# Help with download, please



## Goldkatana (Feb 20, 2012)

Hi all,

Sorry to have to ask, but I've purchased Zeitgeist #3 and cannot figure out how to actually download it.  It shows in my purchases but I don't see a link for the download.  Where should I go to accomplish this?

Any hints would be greatly appreciated.

Goldkatana


----------



## Goldkatana (Feb 20, 2012)

Aha!  Back into Shop, then Customer Area!


----------



## Boarstorm (Feb 20, 2012)

I'm not intending to co-opt this thread or anything, but it seemed more efficient to post here than create a new thread with a virtually identical title.

I'm having a similar issue, except once I actually attempt to download the Zeitgeist PF Starter Pack, I get an Internal Server Error.  I've tried in Firefox and IE.  Am I doing something wrong, or is the store experiencing some downtime?

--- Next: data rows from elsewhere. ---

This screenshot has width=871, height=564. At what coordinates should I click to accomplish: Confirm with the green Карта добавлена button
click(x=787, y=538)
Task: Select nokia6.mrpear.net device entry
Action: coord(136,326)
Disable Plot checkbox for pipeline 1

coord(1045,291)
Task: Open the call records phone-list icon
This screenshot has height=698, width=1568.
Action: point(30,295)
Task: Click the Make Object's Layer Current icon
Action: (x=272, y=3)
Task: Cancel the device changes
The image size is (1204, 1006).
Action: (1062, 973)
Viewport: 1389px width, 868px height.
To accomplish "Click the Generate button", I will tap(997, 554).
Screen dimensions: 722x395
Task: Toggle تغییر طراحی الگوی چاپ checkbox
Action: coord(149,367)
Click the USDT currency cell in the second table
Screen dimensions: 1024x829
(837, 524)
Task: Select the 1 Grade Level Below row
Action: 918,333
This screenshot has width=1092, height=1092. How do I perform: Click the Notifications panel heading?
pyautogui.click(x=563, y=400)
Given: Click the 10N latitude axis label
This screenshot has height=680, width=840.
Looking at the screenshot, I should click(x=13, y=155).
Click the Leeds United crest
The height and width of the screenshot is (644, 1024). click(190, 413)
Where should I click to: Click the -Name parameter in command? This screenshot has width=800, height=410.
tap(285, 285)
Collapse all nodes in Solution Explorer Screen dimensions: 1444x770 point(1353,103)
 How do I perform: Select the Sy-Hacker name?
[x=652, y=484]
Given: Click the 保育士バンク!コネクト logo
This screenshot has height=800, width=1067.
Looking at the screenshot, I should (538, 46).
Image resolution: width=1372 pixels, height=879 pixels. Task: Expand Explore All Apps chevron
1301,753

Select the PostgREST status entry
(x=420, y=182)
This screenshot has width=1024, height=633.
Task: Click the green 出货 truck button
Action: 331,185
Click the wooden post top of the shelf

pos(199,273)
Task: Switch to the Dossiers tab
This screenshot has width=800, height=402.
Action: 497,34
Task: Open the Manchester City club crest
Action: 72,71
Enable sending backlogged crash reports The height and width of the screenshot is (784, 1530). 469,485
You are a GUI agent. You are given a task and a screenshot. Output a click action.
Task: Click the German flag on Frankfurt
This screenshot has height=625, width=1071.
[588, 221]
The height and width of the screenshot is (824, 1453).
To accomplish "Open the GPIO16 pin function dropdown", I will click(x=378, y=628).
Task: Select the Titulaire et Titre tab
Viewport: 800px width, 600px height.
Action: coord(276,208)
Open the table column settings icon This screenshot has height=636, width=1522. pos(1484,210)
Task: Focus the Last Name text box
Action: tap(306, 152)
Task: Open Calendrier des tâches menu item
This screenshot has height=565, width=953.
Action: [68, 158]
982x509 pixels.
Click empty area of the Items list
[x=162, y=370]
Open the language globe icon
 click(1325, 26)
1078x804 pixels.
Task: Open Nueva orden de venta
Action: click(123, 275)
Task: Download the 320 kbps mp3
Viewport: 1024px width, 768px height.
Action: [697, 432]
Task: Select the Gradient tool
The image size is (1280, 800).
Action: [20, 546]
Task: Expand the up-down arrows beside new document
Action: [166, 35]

Any advice would be appreciated.


----------



## Morrus (Feb 20, 2012)

Boarstorm said:


> I'm not intending to co-opt this thread or anything, but it seemed more efficient to post here than create a new thread with a virtually identical title.
> 
> I'm having a similar issue, except once I actually attempt to download the Zeitgeist PF Starter Pack, I get an Internal Server Error. I've tried in Firefox and IE. Am I doing something wrong, or is the store experiencing some downtime?
> 
> Any advice would be appreciated.




I'm not sure what the error is, but you can download it directly from the ZEITGEIST web page.


----------